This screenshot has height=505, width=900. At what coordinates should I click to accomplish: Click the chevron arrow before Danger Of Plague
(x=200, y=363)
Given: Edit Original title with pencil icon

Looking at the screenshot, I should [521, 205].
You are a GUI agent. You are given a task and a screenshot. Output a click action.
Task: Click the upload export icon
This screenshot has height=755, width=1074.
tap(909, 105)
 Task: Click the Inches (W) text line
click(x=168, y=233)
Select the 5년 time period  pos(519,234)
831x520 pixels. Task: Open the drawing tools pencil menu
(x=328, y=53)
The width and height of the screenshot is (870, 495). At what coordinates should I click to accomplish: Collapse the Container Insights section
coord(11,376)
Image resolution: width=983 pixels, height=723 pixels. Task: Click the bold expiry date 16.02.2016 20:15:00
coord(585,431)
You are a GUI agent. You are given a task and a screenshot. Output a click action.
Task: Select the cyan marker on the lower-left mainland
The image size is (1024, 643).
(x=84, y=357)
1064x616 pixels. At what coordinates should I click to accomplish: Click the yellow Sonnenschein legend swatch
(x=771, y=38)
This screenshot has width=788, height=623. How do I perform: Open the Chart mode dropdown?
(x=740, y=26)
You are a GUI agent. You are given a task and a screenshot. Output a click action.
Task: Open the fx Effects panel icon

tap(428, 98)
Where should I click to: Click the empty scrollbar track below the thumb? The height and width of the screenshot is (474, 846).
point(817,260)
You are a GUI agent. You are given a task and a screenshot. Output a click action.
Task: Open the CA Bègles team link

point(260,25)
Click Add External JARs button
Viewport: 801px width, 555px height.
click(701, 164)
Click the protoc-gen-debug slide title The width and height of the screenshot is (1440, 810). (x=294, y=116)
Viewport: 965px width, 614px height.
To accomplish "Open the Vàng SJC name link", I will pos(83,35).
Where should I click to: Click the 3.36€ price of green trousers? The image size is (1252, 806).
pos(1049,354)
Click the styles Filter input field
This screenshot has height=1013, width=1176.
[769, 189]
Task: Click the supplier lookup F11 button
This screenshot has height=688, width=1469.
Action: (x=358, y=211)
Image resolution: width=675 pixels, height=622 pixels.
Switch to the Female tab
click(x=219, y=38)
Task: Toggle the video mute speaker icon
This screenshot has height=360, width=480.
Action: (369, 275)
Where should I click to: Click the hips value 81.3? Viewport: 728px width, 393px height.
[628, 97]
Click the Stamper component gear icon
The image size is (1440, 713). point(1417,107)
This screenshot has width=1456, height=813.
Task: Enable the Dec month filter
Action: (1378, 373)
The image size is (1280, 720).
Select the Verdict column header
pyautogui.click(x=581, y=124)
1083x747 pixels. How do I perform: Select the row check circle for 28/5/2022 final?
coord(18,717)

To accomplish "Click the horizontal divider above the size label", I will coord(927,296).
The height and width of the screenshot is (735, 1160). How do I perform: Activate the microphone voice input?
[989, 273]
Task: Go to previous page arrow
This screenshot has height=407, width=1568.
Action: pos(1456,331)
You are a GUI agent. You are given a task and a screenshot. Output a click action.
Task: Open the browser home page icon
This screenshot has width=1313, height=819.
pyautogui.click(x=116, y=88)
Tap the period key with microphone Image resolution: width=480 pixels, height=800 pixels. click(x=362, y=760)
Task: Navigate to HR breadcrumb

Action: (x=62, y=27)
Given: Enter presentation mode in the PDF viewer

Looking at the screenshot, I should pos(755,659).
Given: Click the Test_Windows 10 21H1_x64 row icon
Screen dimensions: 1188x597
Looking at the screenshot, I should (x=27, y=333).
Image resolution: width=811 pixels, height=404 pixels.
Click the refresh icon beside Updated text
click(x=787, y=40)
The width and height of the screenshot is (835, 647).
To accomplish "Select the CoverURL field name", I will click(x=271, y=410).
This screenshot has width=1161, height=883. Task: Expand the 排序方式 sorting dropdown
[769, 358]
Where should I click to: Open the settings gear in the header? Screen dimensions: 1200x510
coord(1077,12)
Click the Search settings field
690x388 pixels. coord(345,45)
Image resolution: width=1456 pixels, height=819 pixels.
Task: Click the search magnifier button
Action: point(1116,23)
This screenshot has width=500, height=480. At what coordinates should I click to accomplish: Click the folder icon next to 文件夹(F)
- - -
State the number of lines in the data above that include the word "will", leaving out any other words.

3